In a building, if it be large, there is much to be done in preparing and laying the foundation, before the walls appear above ground; much is doing within, when the work does not seem, perhaps, to advance without, and when it is considerably forward, yet being encumbered with scaffolds and rubbish, a bystander sees it at great disadvantage, and can form but an imperfect judgment of it. But all this while the architect himself, even from the laying of the first stone, conceives of it according to the plan and design he has formed; he prepares and adjusts the materials, disposing each in its proper time and place, and views it in idea as already finished. In due season it is compleated, but not in a day. The top-stone is fixed, and then, the scaffolds and rubbish being removed, it appears to others as he intended it should be. JOHN NEWTON.

Non si dea adunque l' uomo contentare di fare le cose buone, ma dee studiare di farle anco leggiadre. E non è altro leggiadria, che una cotale quasi luce, che risplende dalla convenevolezza delle cose, che sono ben composte, e ben divisate l' una con l'altra, e tutte insieme; senza la quel misura eziandio il bene non è bello, e la bellezza non è piacevole. M. GIO. DELLA CASA, GALATEO.
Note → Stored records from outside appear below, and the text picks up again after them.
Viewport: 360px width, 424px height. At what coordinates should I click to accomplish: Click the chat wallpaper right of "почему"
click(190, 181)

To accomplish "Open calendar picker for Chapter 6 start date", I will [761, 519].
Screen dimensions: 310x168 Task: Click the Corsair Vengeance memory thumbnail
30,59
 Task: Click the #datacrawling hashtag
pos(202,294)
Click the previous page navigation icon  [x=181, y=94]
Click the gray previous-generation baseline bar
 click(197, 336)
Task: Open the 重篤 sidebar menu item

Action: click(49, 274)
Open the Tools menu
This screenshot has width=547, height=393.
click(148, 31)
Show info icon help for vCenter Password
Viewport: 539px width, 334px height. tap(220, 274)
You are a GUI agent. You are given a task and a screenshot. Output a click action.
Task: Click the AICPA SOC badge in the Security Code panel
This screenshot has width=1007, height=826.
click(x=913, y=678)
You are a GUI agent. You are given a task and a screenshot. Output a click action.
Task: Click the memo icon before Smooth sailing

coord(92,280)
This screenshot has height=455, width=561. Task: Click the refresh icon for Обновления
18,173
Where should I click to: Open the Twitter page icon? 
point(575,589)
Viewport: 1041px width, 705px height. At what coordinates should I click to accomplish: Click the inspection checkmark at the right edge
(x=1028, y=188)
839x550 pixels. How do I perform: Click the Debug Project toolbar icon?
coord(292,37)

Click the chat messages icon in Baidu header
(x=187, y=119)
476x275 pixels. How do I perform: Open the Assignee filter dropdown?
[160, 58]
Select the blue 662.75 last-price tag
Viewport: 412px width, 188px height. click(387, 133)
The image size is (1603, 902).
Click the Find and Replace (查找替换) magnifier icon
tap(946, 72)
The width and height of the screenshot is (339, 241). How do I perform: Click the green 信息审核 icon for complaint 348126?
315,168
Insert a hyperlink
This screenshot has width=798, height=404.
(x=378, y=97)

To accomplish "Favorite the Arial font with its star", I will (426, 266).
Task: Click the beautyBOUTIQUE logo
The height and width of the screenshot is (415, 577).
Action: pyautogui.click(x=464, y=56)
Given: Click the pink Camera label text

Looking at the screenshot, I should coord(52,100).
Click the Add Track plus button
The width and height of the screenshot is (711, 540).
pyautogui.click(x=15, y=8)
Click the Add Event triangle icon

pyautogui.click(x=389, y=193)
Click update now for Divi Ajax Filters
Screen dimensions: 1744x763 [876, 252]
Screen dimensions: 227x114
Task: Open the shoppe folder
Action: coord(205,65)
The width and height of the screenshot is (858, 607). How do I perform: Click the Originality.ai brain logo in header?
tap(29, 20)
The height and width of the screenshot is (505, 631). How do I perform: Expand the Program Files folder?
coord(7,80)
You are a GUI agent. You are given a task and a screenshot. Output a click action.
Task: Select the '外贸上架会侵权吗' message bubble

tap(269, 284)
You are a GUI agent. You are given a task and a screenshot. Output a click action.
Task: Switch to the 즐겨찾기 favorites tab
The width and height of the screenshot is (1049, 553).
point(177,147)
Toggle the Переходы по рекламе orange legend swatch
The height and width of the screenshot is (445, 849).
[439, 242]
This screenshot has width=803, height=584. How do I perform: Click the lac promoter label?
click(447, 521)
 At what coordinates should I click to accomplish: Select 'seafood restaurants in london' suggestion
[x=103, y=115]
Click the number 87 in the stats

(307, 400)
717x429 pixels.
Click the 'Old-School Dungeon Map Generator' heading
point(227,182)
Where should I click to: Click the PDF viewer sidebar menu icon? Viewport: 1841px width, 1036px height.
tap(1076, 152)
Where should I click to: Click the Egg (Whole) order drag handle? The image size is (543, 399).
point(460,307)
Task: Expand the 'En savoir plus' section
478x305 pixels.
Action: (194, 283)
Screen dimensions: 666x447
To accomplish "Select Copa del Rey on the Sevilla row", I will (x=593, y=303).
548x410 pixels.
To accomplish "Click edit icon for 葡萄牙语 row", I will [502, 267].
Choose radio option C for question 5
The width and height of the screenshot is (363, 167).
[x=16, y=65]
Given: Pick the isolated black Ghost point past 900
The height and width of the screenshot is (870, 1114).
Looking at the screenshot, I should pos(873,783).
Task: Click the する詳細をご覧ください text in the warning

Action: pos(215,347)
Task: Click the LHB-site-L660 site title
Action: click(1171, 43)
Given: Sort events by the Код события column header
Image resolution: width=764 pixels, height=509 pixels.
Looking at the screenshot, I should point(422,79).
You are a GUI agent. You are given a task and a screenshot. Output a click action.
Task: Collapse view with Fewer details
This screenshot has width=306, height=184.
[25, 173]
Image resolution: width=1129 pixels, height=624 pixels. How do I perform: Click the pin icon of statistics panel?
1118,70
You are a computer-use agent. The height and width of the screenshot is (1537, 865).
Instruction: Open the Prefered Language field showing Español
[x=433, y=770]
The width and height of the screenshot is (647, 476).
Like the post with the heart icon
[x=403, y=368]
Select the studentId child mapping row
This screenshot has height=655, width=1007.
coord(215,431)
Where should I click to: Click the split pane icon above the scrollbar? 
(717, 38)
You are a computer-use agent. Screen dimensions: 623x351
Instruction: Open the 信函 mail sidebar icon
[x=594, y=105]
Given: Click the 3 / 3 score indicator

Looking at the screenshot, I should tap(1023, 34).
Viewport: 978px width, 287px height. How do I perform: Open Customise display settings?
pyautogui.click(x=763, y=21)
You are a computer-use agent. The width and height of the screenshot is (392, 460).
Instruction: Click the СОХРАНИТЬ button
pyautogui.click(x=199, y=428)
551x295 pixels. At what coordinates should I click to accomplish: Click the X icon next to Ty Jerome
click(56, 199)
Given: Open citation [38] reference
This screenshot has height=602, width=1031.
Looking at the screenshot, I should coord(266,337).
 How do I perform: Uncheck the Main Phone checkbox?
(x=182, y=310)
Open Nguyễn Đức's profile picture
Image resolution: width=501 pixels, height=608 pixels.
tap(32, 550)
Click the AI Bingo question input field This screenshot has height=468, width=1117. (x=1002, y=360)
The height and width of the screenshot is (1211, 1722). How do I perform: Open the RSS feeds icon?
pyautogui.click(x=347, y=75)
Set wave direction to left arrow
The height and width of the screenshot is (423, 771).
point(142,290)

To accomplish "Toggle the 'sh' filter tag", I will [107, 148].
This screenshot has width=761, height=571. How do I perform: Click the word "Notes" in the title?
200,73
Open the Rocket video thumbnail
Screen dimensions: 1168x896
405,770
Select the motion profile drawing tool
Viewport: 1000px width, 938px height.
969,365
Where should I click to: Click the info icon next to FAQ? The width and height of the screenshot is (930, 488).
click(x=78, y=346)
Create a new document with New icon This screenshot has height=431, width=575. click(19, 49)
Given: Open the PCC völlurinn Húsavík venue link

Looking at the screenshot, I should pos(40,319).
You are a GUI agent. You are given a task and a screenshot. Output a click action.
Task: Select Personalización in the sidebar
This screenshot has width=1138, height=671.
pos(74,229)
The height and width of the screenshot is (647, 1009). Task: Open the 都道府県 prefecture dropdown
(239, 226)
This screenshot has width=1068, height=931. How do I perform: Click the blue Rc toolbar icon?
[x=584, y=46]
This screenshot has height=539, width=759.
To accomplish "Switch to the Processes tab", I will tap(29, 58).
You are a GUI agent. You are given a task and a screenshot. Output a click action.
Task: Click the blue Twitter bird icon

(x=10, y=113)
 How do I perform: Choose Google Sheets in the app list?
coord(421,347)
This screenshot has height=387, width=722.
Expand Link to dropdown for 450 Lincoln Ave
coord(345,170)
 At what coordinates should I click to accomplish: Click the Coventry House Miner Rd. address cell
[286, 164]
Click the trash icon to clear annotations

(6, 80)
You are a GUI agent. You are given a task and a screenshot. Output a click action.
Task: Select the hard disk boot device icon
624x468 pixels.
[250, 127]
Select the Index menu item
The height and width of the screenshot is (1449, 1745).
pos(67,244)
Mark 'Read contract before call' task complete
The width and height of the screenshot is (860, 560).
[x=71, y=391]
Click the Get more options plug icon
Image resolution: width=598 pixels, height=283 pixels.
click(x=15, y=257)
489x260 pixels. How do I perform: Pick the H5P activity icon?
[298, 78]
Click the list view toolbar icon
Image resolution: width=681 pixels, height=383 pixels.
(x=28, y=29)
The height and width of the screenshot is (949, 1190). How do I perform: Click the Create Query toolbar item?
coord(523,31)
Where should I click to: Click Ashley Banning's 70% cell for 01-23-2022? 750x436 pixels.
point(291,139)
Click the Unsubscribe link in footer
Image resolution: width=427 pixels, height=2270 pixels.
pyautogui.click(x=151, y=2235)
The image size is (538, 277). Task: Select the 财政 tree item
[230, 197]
Pick out of mirth, like stones out of thy ground,
Profaneness, filthiness, abusiveness;

These are the scum with which coarse wits abound;
The few may spare them well.
HERBERT.

The wise, weighs each thing as it ought,
Mistakes no term, nor sentence wrests awry;
The fond will read awhile, but cares for nought,
Yet casts on each man's work a frowning eye.
This neither treats of matters low nor high,
But finds a meane, that each good meaning might
In all true means take Charity aright. CHURCHYARD.
While others fish with craft for great opinion,

I with great truth catch mere simplicity.
Whilst some with cunning gild their copper crowns,
With truth and plainness I do wear mine bare.
Fear not my truth; the moral of my wit
Is-plain and true; - there's all the reach of it.